● **GIVEN TASK**: Rename "Viewport" to "Window size" throughout the data below, and keep every other part of each line as it is.

::: DATASET RECORDS

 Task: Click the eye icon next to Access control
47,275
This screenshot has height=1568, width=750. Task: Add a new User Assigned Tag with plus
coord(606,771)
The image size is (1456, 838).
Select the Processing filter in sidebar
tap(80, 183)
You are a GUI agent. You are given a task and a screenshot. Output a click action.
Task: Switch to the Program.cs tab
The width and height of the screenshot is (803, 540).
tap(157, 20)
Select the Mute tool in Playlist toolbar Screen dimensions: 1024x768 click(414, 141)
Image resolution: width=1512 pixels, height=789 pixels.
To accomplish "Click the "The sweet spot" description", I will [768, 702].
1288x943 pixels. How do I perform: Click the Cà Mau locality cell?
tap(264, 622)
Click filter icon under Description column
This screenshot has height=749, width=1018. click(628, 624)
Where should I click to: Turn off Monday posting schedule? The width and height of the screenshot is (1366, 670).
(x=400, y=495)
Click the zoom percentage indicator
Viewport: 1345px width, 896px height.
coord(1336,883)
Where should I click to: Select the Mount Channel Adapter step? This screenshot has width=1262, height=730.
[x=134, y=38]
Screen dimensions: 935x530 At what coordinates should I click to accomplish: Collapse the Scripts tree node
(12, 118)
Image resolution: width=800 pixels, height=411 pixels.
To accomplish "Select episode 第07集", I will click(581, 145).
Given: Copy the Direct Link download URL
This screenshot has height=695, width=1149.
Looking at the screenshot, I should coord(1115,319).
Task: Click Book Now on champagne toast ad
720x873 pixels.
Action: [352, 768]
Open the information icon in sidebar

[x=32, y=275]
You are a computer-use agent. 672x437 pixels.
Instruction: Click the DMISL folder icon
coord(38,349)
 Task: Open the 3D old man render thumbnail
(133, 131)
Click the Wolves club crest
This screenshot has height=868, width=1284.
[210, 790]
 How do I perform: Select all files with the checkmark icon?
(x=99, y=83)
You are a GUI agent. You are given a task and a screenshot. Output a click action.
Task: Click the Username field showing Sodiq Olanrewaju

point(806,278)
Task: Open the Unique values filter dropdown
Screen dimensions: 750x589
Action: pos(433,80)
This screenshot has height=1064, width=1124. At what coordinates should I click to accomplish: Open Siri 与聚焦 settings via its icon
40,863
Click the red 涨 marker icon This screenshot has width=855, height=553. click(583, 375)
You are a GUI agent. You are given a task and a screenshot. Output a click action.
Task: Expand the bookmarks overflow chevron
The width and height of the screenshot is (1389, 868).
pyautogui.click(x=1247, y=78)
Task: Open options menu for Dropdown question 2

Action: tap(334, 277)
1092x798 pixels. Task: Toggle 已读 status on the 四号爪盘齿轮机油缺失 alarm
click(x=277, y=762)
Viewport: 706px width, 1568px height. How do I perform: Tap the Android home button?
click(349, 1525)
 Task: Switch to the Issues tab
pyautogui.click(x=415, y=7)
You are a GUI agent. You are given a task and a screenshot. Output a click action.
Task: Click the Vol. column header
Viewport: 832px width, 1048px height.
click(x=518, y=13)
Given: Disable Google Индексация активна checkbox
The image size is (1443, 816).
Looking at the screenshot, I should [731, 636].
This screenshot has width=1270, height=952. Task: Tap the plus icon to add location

::::::

● **EXERCISE SOLUTION**:
 Task: Click the eye icon next to Access control
47,275
This screenshot has height=1568, width=750. Task: Add a new User Assigned Tag with plus
coord(606,771)
The image size is (1456, 838).
Select the Processing filter in sidebar
tap(80, 183)
You are a GUI agent. You are given a task and a screenshot. Output a click action.
Task: Switch to the Program.cs tab
The width and height of the screenshot is (803, 540).
tap(157, 20)
Select the Mute tool in Playlist toolbar Screen dimensions: 1024x768 click(414, 141)
Image resolution: width=1512 pixels, height=789 pixels.
To accomplish "Click the "The sweet spot" description", I will [768, 702].
1288x943 pixels. How do I perform: Click the Cà Mau locality cell?
tap(264, 622)
Click filter icon under Description column
This screenshot has height=749, width=1018. click(628, 624)
Where should I click to: Turn off Monday posting schedule? The width and height of the screenshot is (1366, 670).
(x=400, y=495)
Click the zoom percentage indicator
Window size: 1345px width, 896px height.
coord(1336,883)
Where should I click to: Select the Mount Channel Adapter step? This screenshot has width=1262, height=730.
[x=134, y=38]
Screen dimensions: 935x530 At what coordinates should I click to accomplish: Collapse the Scripts tree node
(12, 118)
Image resolution: width=800 pixels, height=411 pixels.
To accomplish "Select episode 第07集", I will click(581, 145).
Given: Copy the Direct Link download URL
This screenshot has height=695, width=1149.
Looking at the screenshot, I should coord(1115,319).
Task: Click Book Now on champagne toast ad
720x873 pixels.
Action: [352, 768]
Open the information icon in sidebar

[x=32, y=275]
You are a computer-use agent. 672x437 pixels.
Instruction: Click the DMISL folder icon
coord(38,349)
 Task: Open the 3D old man render thumbnail
(133, 131)
Click the Wolves club crest
This screenshot has height=868, width=1284.
[210, 790]
 How do I perform: Select all files with the checkmark icon?
(x=99, y=83)
You are a GUI agent. You are given a task and a screenshot. Output a click action.
Task: Click the Username field showing Sodiq Olanrewaju

point(806,278)
Task: Open the Unique values filter dropdown
Screen dimensions: 750x589
Action: pos(433,80)
This screenshot has height=1064, width=1124. At what coordinates should I click to accomplish: Open Siri 与聚焦 settings via its icon
40,863
Click the red 涨 marker icon This screenshot has width=855, height=553. click(583, 375)
You are a GUI agent. You are given a task and a screenshot. Output a click action.
Task: Expand the bookmarks overflow chevron
The width and height of the screenshot is (1389, 868).
pyautogui.click(x=1247, y=78)
Task: Open options menu for Dropdown question 2

Action: tap(334, 277)
1092x798 pixels. Task: Toggle 已读 status on the 四号爪盘齿轮机油缺失 alarm
click(x=277, y=762)
Window size: 706px width, 1568px height. How do I perform: Tap the Android home button?
click(349, 1525)
 Task: Switch to the Issues tab
pyautogui.click(x=415, y=7)
You are a GUI agent. You are given a task and a screenshot. Output a click action.
Task: Click the Vol. column header
Window size: 832px width, 1048px height.
click(x=518, y=13)
Given: Disable Google Индексация активна checkbox
The image size is (1443, 816).
Looking at the screenshot, I should [731, 636].
This screenshot has width=1270, height=952. Task: Tap the plus icon to add location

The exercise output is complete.